I tell her that I have a first date planned for Saturday. She asks what he does for a living and when I tell her that he teaches liberal arts at a university she sighs with pleasure. I tell her that I had been dating an engineer and that makes her happy too. I never used to tell her about any dating unless it was quite serious. That sort of information would too quickly become family property and pressure. I always felt somehow guilty when it inevitably didn’t work out. I’m one of only two grandkids and the only one currently old enough to have children.
“That’s great! I might forget that you are going on a date so please remember to call me and tell me all about it.”
She asks me how old he is and when I tell her she says that she doesn’t think that the age difference (four years) means anything at my age.
“At least your not 17 and he is in his 30’s!” she says. She is talking about my mother’s first boyfriend and I ask her if she wanted to rip my mom’s face off when she went out with a man that much older.
“Rip her face off? No, I never wanted to do that. It was just very worrying. But I never wanted to rip her face off. I just loved her. Boy, it is really snowing outside! You know, I was thinking of going for a walk but I’m afraid that I’ll just break something.”
And then we are back to water aerobics and the Very Good Salmon with my aunt. She asks about my mom—still out of the country. When is she coming home? Still next week. I tell her again that I’m going on a date on Saturday just because it’s nice to say out loud and if she remembers me saying it before; she is just as enthusiastic as the first time and doesn’t seem to mind my repetition. We reprise our entire conversation in a slightly different order but this time leave out the part about Stanwood and being Norwegian.

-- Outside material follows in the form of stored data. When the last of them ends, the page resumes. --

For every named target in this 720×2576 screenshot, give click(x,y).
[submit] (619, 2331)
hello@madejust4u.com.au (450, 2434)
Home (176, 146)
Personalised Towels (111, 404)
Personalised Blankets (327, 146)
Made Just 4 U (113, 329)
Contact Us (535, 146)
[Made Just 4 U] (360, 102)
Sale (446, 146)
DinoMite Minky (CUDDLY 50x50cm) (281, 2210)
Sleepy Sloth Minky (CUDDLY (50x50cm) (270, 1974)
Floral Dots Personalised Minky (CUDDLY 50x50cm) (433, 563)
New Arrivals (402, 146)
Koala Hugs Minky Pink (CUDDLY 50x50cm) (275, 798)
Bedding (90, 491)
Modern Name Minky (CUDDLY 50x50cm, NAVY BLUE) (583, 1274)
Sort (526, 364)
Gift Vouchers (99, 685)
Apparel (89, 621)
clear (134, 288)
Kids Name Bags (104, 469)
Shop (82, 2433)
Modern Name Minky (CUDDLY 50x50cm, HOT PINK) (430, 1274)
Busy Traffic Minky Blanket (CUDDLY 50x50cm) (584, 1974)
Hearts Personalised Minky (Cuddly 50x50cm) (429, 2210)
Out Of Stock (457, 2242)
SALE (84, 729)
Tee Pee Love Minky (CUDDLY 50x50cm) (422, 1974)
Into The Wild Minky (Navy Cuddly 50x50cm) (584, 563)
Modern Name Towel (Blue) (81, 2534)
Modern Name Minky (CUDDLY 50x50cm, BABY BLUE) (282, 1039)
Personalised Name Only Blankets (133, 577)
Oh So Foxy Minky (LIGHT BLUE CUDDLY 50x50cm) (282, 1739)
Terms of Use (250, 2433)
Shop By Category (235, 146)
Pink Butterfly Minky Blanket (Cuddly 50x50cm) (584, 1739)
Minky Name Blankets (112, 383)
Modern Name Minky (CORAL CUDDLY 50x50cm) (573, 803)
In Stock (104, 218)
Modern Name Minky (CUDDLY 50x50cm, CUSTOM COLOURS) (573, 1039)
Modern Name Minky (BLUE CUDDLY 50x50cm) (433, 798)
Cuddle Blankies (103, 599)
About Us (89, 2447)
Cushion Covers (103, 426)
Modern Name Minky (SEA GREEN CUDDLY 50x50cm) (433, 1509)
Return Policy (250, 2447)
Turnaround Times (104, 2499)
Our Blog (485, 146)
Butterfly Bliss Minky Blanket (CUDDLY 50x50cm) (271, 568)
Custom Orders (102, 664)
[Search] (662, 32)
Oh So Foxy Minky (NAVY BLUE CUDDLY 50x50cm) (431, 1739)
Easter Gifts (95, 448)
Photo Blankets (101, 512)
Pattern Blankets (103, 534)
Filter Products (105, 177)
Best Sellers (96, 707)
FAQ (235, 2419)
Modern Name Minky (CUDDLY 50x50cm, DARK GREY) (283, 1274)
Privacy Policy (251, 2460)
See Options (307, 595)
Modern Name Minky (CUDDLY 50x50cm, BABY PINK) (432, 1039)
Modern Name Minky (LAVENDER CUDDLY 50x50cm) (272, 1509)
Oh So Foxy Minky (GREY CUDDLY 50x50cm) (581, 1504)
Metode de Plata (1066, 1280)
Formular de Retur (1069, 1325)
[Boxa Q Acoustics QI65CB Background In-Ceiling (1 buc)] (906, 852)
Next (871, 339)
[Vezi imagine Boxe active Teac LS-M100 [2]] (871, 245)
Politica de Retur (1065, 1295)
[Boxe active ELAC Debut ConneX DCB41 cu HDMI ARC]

We are our own chorus.
I finish compiling documents together and reluctantly end the conversation.
“I have to go Grandma. I should really get back to work.”
“Okay, well I sure love you. I still have your note on my refrigerator.”
The note she is referring to is one that I left when my mother and I visited her just before Christmas. My grandfather installed the board on her refrigerator so that he could leave her reminders about appointments. When we arrived in California it had the dates of our arrival and departure listed. Upon leaving I erased the dates and replaced it with a note of our own: ‘M—-- and M--- love you very much. You have lots of yogurt in the fridge. Look in the crisper drawers when you want apples and tangerines.’
I ask her what she’s going to do for the rest of the day and she says that she’s headed down to the lobby to see if anything is going on. It’s really snowing and she might see if they are having salmon or meatballs for dinner which can both be Very Good. She says goodbye again and tells me again that she sure does love me -- it sounds just as good the second time around.